Sores


Sources: Papers On Health

These will be found dealt with under many headings throughout

this book (see Abscess; Bone, Diseased; Blood; Boils; Breast; Cancer;

Carbuncle; Cauliflower Growth; Eruptions; Erysipelas, etc.), therefore

we here only treat generally of two kinds of common sores. The first is

the surface sore, which eats inwards; the second, the deep-seated sore,

which eats outwards. The first usually begins as a small pimple like a

pin's head, and, if neglected, breaks, and gradually increases in size.

Its origin is something which has caused the minute vessels of the skin

at the spot to give way, so that they remain congested with bad blood,

which soon becomes practically poisonous, and so the sore enlarges and

eats into the surrounding tissue. If such a sore appears on the leg, it

is often due to over-pressure through too much standing. Rest, with the

leg kept horizontal or inclined slightly upwards to the foot, will

often be enough to cure. When complete rest cannot be had, a thigh

bandage (see Veins, Swollen) should be worn.



To treat the sore, it should be washed twice a day with BUTTERMILK

(see), and afterwards thoroughly soaked with weak ACETIC ACID

(see), and dressed with antiseptic lint, or, if that cannot be had,

with buttermilk cloths. A buttermilk poultice (see Potato Poultice)

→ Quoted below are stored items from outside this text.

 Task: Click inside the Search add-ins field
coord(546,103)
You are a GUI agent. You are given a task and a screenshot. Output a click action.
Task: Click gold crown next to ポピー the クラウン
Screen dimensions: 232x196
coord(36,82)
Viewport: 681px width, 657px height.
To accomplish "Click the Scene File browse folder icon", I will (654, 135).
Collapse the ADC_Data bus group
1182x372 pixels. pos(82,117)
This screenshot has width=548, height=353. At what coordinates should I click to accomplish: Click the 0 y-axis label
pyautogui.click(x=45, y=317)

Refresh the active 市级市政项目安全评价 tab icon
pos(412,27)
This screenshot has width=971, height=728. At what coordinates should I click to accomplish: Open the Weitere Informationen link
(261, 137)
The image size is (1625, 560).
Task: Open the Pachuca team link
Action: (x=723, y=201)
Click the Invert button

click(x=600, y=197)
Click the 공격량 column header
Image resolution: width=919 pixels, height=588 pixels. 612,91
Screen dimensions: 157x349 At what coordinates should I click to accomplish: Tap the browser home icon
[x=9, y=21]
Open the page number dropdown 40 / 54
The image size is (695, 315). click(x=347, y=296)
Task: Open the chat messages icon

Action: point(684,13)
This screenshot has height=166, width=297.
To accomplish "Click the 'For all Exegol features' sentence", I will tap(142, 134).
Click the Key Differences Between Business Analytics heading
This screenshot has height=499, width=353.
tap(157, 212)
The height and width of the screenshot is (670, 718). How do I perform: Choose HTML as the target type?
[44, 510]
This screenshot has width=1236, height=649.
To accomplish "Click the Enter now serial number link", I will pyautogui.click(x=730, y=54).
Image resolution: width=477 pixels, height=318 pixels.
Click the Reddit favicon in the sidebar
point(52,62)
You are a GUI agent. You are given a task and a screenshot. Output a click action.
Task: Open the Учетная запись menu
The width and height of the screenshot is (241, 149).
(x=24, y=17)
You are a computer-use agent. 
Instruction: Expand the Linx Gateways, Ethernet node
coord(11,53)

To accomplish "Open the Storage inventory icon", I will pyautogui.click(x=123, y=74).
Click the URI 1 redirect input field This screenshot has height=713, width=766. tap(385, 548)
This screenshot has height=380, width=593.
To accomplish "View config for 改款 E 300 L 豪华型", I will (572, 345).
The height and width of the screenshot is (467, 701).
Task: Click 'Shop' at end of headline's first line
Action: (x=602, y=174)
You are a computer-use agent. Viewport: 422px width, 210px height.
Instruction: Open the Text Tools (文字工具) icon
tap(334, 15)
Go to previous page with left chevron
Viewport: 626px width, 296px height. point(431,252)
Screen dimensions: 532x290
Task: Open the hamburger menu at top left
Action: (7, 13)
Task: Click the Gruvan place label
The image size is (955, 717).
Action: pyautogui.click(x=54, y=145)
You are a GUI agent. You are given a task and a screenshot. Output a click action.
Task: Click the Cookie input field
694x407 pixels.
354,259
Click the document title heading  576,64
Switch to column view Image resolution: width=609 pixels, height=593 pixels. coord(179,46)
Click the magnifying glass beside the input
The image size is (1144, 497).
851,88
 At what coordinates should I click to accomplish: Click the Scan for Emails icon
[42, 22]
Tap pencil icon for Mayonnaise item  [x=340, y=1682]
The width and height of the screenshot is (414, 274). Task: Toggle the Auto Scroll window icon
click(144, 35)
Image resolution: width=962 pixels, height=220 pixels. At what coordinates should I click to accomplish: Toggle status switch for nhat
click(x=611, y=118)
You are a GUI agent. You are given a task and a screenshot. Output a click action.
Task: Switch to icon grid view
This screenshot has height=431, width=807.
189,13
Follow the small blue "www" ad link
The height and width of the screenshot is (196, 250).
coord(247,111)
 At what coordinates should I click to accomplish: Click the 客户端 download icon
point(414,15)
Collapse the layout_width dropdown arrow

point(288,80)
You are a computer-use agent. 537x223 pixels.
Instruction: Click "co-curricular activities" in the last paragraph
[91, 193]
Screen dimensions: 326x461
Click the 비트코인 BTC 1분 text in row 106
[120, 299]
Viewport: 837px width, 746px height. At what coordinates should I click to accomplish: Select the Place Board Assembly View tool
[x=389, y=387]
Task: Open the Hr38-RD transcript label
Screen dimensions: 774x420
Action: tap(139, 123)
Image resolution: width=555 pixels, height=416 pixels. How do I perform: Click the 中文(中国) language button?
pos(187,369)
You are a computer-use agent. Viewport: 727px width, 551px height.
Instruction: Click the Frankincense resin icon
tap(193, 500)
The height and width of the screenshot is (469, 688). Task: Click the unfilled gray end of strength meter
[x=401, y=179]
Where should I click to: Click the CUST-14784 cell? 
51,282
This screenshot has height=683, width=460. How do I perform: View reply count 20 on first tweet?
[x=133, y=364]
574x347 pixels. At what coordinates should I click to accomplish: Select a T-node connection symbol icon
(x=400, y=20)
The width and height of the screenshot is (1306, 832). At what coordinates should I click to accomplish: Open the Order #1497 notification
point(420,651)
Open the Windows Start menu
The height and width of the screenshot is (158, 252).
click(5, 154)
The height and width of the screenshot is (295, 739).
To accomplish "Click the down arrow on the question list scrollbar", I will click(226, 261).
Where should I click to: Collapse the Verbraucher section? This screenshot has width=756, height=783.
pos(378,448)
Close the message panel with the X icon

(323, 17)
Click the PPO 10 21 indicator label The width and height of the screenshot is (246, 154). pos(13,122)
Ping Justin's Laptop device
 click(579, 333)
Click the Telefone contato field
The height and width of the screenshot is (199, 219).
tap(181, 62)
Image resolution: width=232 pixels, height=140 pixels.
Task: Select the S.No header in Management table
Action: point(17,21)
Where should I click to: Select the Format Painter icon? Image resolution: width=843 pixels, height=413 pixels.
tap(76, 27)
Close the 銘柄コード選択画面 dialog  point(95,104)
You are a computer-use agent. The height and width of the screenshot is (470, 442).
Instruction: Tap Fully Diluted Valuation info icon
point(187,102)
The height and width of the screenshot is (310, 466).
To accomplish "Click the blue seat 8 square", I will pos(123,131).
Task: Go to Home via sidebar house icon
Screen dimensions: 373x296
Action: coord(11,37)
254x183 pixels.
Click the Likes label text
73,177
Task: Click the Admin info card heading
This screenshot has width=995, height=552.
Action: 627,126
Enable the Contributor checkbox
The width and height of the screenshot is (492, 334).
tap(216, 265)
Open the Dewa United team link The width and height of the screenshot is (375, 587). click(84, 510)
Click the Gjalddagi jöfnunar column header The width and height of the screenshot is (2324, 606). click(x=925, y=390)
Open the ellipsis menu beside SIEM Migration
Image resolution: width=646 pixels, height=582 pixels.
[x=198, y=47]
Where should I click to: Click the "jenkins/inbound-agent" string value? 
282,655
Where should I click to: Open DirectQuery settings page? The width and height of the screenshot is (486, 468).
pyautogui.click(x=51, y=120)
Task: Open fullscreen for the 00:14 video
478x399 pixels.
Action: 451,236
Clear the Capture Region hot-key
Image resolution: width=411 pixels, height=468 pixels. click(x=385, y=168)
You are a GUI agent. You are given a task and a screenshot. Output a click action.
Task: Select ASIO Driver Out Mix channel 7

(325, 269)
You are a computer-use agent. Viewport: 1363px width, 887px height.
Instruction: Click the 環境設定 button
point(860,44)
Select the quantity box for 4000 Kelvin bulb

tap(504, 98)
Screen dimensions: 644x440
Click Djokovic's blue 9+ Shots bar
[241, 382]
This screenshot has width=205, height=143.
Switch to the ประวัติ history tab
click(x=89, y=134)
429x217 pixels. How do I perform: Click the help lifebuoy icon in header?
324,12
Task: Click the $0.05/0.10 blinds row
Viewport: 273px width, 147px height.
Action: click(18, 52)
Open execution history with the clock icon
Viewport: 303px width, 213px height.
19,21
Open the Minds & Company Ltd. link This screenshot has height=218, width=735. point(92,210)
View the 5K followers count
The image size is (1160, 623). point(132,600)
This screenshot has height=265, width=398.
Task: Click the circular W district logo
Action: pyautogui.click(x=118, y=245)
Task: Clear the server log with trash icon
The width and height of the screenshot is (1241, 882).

may be used. But if no rest can be had, the sore will be extremely

difficult, if not impossible, to heal.



The second kind of sore, arising from an abscess under the part, or

diseased bone or membrane far down beneath the skin, is to be treated

on the same principles, using weak acetic acid for the syringing, and

buttermilk only for the surface. The method of treatment is such as

will secure the contact of the weak acid with every part, even the

deepest, of the wound. Procure a small pointed glass syringe, which

must be kept thoroughly clean. The point of this may be inserted into

the sore, and care taken that the weak acid penetrates into the very

bottom, and thoroughly soaks all the diseased parts. This syringing

should be repeated until the wound is thoroughly clean in every part.

If pain is set up, the acid is too strong. Syringing with lukewarm

water will at once relieve this, and then weaker acid may be used. This

treatment may be given twice a day, and the wound properly dressed

after it. Attention must be paid in all treatment of sores or wounds to

the proper cleansing and boiling of all materials and instruments used.

Wash the hands in hot water and M'Clinton's soap, using a nail-brush,

before touching or dressing a sore.



Boil some soft clean rags for five minutes, and wash the sore with

these, using water that has been boiled and allowed to cool to

blood-heat, to which a few drops of acetic acid have been added, but

not so much as to be painful on the sore.



If a syringe is used, boil it before using, and only use boiled or

distilled water in all operations. This secures the destruction of the

germs (or Bacteria), which are now known as the cause of the

inflammation and suppuration of wounds and sores of all kinds.